L’estuaire (à gauche) vu des pêcheurs
Les poissons frétillants et comestibles des vasques de l’amont sont loin derrière nous. La Fautaua pourra-t-elle reconquérir son domaine ou se laisser dépérir comme un animal en captivité ? Là réside le dilemme de la vallée.

… et rebelle !
Si petite, si fragile, si menacée, la rivière décuple son régime, se déchaîne à chaque saison des pluies. Elle charrie des tonnes de troncs et de terre. Eboulements, envasements, ravinements n’épargnent que les riverains de son cours littoral, grâce aux accotements.
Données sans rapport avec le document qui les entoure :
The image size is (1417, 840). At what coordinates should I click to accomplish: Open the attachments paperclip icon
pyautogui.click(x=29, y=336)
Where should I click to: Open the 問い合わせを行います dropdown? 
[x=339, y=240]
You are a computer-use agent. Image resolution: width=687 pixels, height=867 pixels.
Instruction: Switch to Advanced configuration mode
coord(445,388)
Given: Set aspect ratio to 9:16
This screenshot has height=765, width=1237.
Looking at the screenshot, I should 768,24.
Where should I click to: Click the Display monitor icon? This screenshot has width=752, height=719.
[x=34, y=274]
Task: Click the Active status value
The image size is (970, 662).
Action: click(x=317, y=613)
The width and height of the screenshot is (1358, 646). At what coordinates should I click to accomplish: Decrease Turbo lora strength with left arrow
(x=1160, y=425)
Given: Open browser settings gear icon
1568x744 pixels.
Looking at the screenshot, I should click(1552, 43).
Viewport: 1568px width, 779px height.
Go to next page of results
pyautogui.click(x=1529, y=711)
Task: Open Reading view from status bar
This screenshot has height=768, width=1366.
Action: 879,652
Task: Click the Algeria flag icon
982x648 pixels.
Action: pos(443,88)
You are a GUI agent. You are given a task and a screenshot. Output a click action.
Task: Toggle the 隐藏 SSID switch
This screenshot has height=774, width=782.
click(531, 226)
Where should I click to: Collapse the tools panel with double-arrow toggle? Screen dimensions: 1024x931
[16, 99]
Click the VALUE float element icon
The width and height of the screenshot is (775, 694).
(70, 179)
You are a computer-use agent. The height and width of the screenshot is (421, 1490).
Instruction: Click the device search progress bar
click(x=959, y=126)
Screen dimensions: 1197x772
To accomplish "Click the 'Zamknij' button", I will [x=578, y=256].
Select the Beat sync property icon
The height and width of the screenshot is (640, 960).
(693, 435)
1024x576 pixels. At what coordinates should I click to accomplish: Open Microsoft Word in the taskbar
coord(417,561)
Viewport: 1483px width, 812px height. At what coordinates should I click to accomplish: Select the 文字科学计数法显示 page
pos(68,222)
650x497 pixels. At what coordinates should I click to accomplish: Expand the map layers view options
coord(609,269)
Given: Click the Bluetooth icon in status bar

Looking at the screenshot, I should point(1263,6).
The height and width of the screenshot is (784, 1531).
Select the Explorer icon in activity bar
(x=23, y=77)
Une vallée « chocolat » en crue
Est-ce la colère ou l’érosion qui la rend « chocolat », comme on dit par ici ? Elle n’a pas été détournée mais elle déborde et arrache tout sur son passage.

Elle souffre de transmettre des germes, des infections et des épidémies.

« Une rivière retrouvera toujours son lit », nous commente une fatu fenua (propriétaire terrienne), enfant du pays.

Une  randonnée tranquille
La sagesse ayant parlé, il est d’autres voix que je ne pourrais oublier en cette rêverie de promeneuse initialement solitaire. De jeunes inconnus qui solidairement m’ont offert leur protection sur les hauteurs à cabris.

Les mômes des quartiers populaires qui m’ont aidée à remonter mon vélo. Les pêcheurs qui ont partagé un petit moment de discussion.

Le gardien de la vallée
L’esprit des fils de la vallée souffle encore de façon bienfaisante. Nous sommes en terre polynésienne. Hospitalité tout sourire bien ancrée dans la culture !

La Fautaua est à leur image et vice versa. Alors, confions-la au gardien de la vallée !


Un article de  Monak

Glossaire :
*mape : sorte de châtaignier tropical
*fe’i : banane plantain
*fare : maison traditionnelle en bois et végétaux ; dans les quartiers populaires, les matériaux sont la tôle, le bois de récupération et le parpaing.
*pape’ete : pape signifie eau ; ete signifie corbeille en reo tahiti (langue tahitienne)
*va’a : pirogue à balancier polynésienne.